Baru-baru kabar tak enak menerpa paling pintu dan legenda sepak bola Indonesia yakni Ismed Sofyan. Berawal dari sebuah realita show di salah satu stasiun tivi Nasional, dirinya dituding telah menduakan pasangannya dengan wanita lain. Ujar Cut Rita istrinya, sudah empat kali berselingkuh dengan wanita lain dan juga melakukan kekerasan rumah tangga (KDRT). Pengakuan yang sontak membuat banyak orang terkejut mendengarnya. Pasalnya sebelum berita ini, Ismed Sofyan tak pernah diterpa isu negatif, malah bisa dibilang adem-adem saja.

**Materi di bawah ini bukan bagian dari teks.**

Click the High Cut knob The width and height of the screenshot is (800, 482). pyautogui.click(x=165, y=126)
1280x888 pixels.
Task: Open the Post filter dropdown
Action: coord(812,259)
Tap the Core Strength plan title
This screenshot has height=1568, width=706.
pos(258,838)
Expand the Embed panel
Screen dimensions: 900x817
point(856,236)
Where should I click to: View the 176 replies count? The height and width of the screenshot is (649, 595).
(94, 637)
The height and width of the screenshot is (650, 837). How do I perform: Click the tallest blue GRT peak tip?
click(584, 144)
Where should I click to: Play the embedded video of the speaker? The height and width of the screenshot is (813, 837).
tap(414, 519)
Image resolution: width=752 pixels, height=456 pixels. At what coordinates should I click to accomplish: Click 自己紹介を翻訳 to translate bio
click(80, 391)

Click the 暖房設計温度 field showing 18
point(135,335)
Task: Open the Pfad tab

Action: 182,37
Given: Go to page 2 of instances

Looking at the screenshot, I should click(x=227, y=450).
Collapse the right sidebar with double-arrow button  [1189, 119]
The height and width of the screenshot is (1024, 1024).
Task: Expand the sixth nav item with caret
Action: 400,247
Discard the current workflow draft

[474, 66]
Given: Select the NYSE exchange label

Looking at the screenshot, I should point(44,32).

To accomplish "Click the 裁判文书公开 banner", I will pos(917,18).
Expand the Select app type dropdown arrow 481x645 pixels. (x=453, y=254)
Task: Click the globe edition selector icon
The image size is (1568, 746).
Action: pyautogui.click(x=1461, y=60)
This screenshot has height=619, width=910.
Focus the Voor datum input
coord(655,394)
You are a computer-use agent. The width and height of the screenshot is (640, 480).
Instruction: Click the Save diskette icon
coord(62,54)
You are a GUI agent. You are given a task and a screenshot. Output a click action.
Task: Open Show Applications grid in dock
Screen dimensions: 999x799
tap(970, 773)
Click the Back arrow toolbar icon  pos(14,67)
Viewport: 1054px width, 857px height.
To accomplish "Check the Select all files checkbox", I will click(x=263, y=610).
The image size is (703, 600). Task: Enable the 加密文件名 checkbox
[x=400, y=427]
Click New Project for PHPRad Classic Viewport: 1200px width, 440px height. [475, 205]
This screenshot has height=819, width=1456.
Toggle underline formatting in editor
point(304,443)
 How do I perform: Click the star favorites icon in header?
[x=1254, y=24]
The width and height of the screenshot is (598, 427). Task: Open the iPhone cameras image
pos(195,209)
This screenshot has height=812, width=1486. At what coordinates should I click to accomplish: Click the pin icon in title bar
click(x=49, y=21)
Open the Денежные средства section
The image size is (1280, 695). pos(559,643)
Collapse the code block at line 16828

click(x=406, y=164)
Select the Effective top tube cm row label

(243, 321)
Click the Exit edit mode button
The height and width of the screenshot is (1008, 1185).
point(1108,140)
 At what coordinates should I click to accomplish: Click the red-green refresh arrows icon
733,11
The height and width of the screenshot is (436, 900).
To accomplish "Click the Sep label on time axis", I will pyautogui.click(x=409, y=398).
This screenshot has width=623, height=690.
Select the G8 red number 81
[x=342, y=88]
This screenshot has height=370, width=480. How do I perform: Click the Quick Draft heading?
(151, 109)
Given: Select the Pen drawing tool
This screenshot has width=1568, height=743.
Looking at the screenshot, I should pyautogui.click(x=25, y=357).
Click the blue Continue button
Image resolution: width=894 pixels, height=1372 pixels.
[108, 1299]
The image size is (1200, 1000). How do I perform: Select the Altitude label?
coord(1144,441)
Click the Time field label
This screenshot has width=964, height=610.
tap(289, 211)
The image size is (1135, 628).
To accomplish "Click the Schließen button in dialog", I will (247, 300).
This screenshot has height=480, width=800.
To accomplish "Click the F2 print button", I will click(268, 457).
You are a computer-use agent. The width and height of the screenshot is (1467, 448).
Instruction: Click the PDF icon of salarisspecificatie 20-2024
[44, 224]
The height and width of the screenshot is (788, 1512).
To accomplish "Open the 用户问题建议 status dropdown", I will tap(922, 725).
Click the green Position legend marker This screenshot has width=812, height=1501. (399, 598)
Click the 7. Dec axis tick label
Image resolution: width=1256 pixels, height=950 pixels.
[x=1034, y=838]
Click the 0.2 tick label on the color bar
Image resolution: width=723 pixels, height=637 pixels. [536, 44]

Terlepas dari hal tersebut pria yang lahir 38 tahun ini adalah pesepakbola yang luar biasa. Beragam prestasi nasional dan internasional juga berhasil digenggamnya. Bahkan saat di usianya sekarang pemain asal Aceh ini terus dipercaya klubnya untuk tetap bermain di kompetisi tertinggi Indonesia. Selain beberapa hal tadi, goresan emas dalam karier di ulasan ini juga jadi bukti kehebatannya. Seperti apakah? Yuk simak ulasannya berikut ini.

Sudah membela Timnas di berbagai jenjang usia

Ismed saat berseragam Merah Putih [Sumber Gambar]
Dalam urusan membela negara Ismed Sofyan bisa dikatakan memiliki prestasi yang bagus. Kendati dalam perjalanannya tidak banyak trofi bergengsi dipersembahkan oleh dirinya. Namun terhitung sejak usia masih belia pria asal Aceh tersebut sudah rajin bermain di Tim Merah Putih berbagai jenjang usia. Mulai U-18, U-19, U-23 sampai Timnas senior pernah diperkuatnya. Selama waktu tersebut Ismed mampu persembahkan piala kemerdekaan tahun 2000 dan 2008. Tidak berhenti disitu saja, satu prestasi emas di Asian Schools Championship sukses diberikan untuk Indonesia.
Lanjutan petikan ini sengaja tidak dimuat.